> _What you should do_
Every entry below should be printed exactly, without its images.
[Exercise material — start]
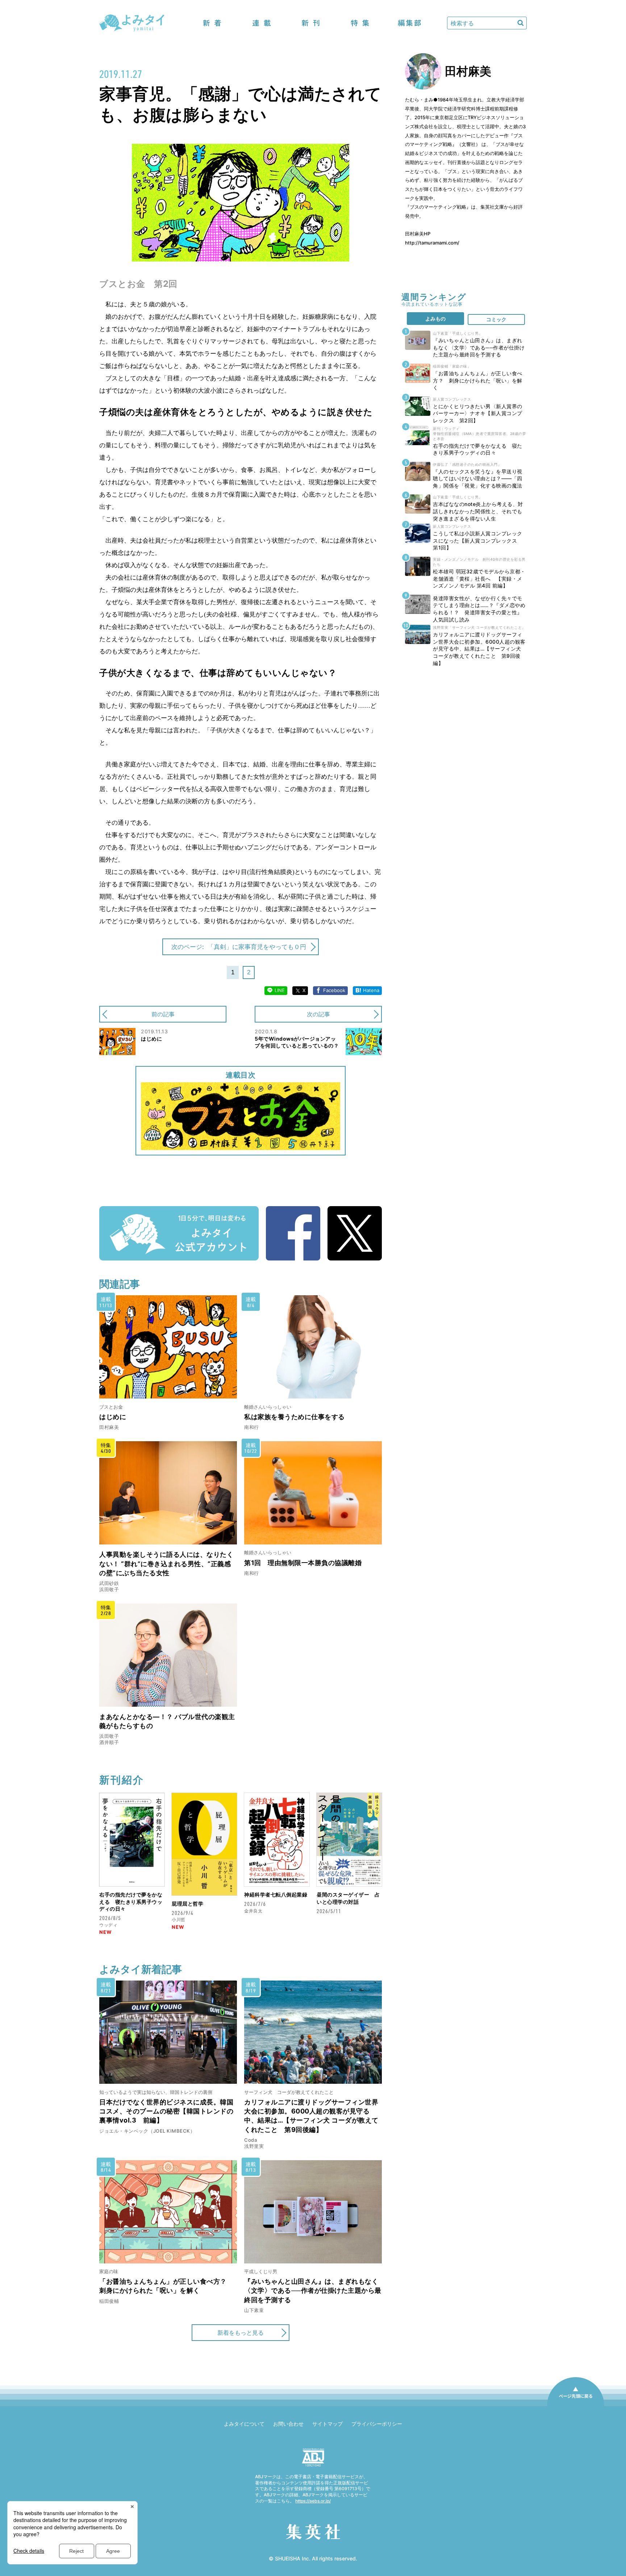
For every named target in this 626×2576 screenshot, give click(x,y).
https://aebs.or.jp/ (313, 2501)
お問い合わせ (288, 2424)
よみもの (435, 318)
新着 (212, 23)
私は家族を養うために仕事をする (294, 1417)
[Exercise material — finish]
> _Result_
For every named target in this 626×2576 screenshot, give click(x,y).
https://aebs.or.jp/ (313, 2501)
お問い合わせ (288, 2424)
よみもの (435, 318)
新着 (212, 23)
私は家族を養うために仕事をする (294, 1417)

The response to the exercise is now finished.